**The problem**
In the records that follow, find the line with "The width and"; from there, retype every line exactly through the line with "Instruction: Open the My Kaspersky link", which also belongs to the answer.

**Source material**
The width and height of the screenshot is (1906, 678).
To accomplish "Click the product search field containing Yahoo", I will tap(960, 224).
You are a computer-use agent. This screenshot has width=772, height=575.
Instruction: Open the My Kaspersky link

==

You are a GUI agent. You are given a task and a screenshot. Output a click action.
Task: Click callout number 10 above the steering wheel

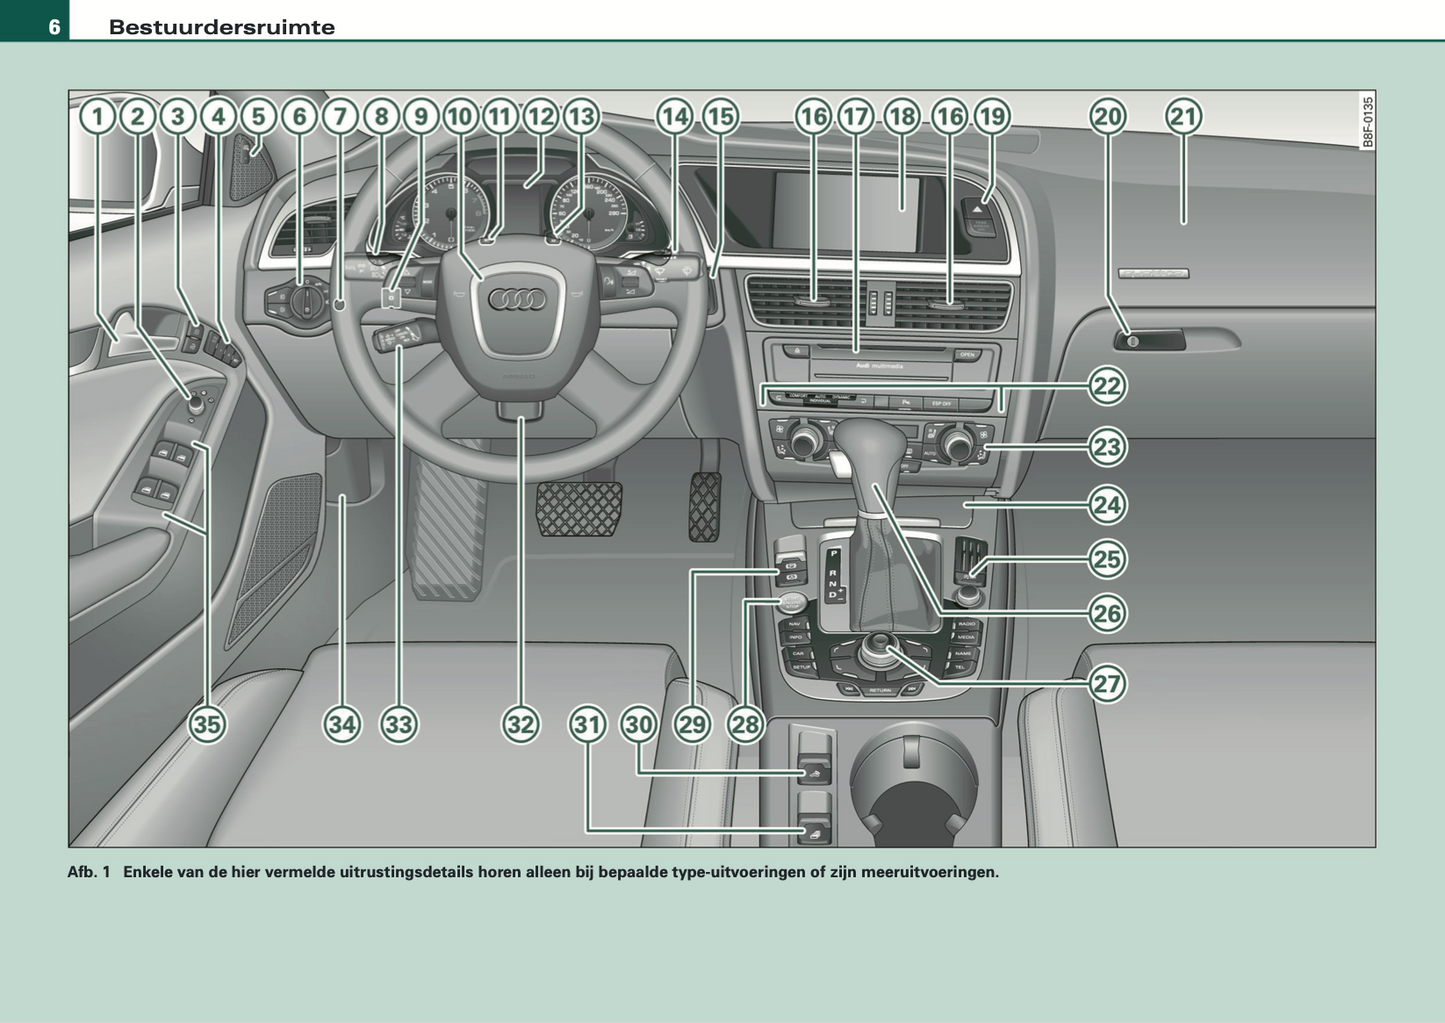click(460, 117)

--

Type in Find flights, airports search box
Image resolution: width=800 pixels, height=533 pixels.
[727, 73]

**Task solution**
The width and height of the screenshot is (1906, 678).
To accomplish "Click the product search field containing Yahoo", I will tap(960, 224).
You are a computer-use agent. This screenshot has width=772, height=575.
Instruction: Open the My Kaspersky link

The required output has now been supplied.